— Instructies en eisen —
Leg in één tot drie zinnen uit waarvoor de aanslag toeristenbelasting volgens de inhoudsindicatie van de uitspraak over toeristenbelasting werd opgelegd.

— Geselecteerd fragment —
----------------------------------------
Rb. Midden-Nederland, 30-07-2013, nr. UTR 12-4674, UUTR 12-4790 en UTR 12-4792
ECLI:NL:RBMNE:2013:3088
- Instantie
Rechtbank Midden-Nederland
- Datum
30-07-2013
- Zaaknummer
UTR 12-4674, UUTR 12-4790 en UTR 12-4792
- Vakgebied(en)
Bestuursrecht algemeen (V)
- Brondocumenten en formele relaties
ECLI:NL:RBMNE:2013:3088, Uitspraak, Rechtbank Midden-Nederland, 30‑07‑2013; (Eerste aanleg - meervoudig)
Uitspraak 30‑07‑2013
Inhoudsindicatie
Aanslag toeristenbelasting voor het huisvesten van werknemers. Ten onrechte niet gehoord in de bezwaarfase. Sprake van een belastbaar feit. Verweerder mocht uitgaan van de door eiseres gedane aangifte. Beroep op het vertrouwensbeginsel slaagt niet. Beroep gegrond, rechtsgevolgen blijven in stand.
----------------------------------------
— Aangeleverde gegevens —
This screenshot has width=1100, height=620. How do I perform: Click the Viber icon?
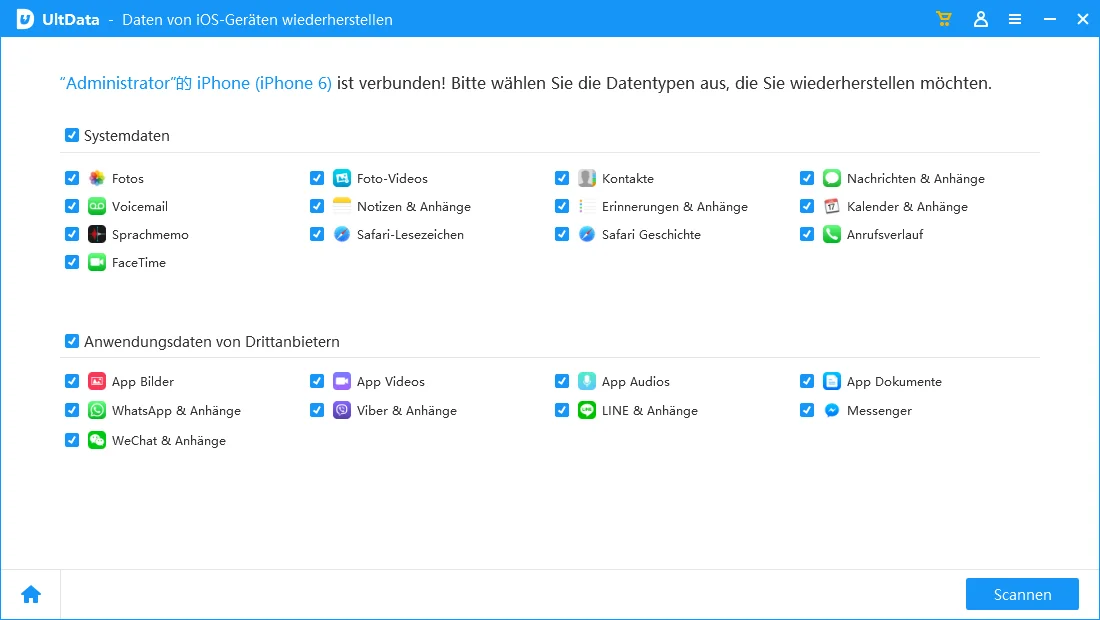pyautogui.click(x=342, y=410)
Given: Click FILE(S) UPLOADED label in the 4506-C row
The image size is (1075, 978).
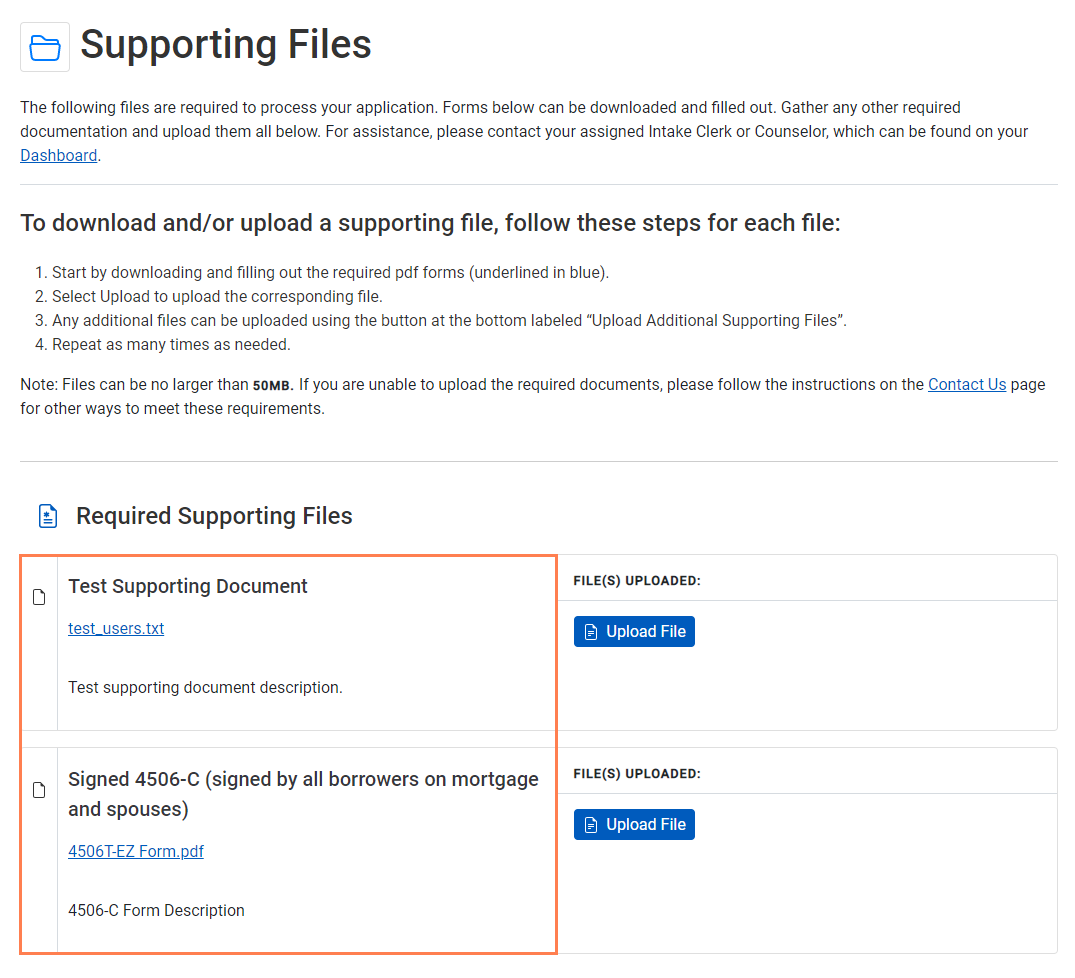Looking at the screenshot, I should 637,773.
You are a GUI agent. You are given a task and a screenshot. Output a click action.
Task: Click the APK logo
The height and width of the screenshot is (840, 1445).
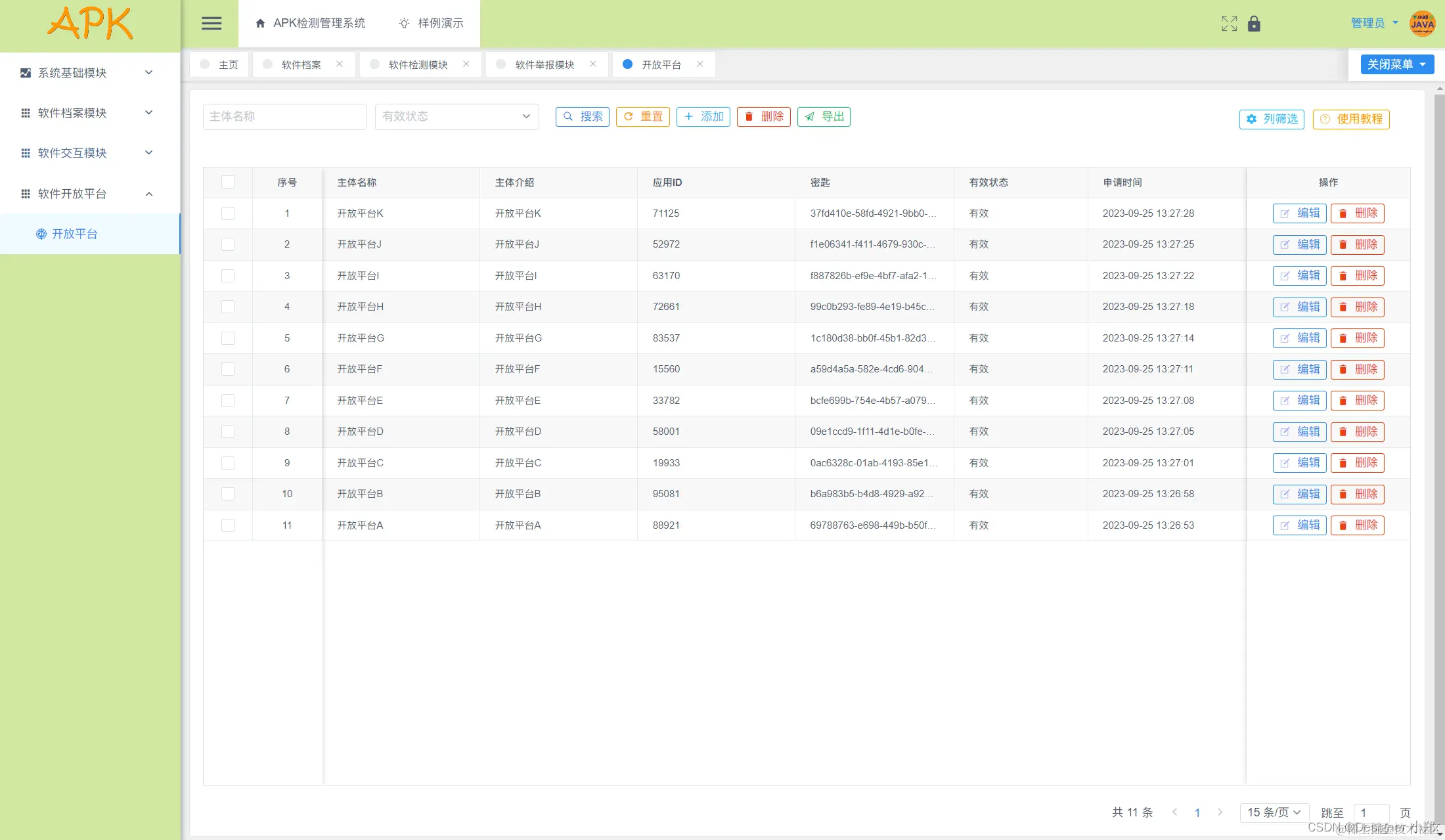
----------------------------------------
— Antwoord opdracht —
De aanslag toeristenbelasting werd opgelegd voor het huisvesten van werknemers. Volgens de inhoudsindicatie was daarbij sprake van een belastbaar feit.